## [练习]
请将从各行开头起直至含有“click(x=414, y=122)”的那一行为止的全部内容重新写出，把其中的“Select”一律改为“Choose”，其余内容保持不变，并且不要在答案中包含图片。
########
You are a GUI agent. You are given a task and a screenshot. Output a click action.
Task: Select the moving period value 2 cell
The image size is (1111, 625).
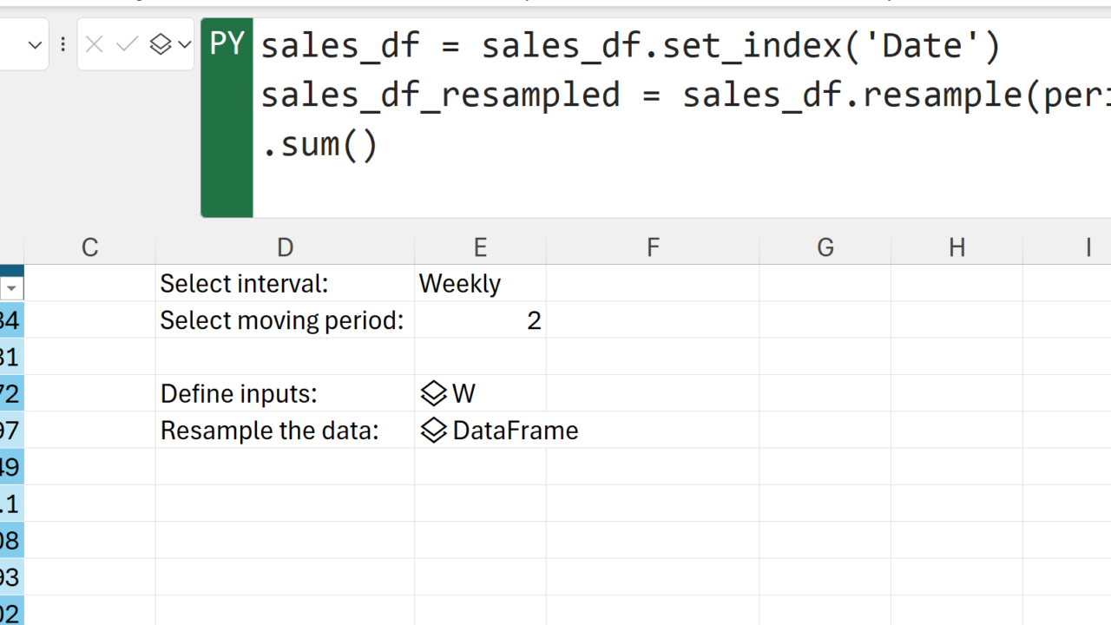pyautogui.click(x=480, y=321)
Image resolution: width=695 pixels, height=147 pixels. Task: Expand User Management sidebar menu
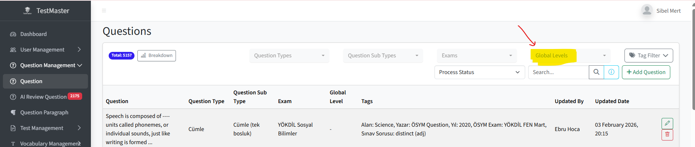coord(45,50)
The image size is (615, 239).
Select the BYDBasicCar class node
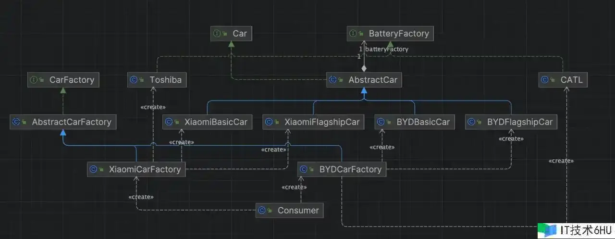click(x=414, y=122)
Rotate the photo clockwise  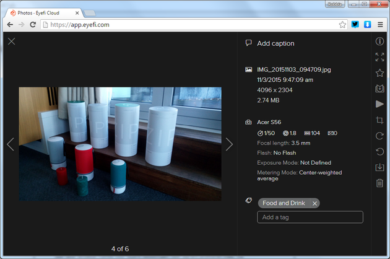tap(379, 136)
########
## [练习答案]
You are a GUI agent. You are given a task and a screenshot. Output a click action.
Task: Choose the moving period value 2 cell
The image size is (1111, 625).
pyautogui.click(x=480, y=321)
Image resolution: width=695 pixels, height=147 pixels. Task: Expand User Management sidebar menu
coord(45,50)
The image size is (615, 239).
Choose the BYDBasicCar class node
click(x=414, y=122)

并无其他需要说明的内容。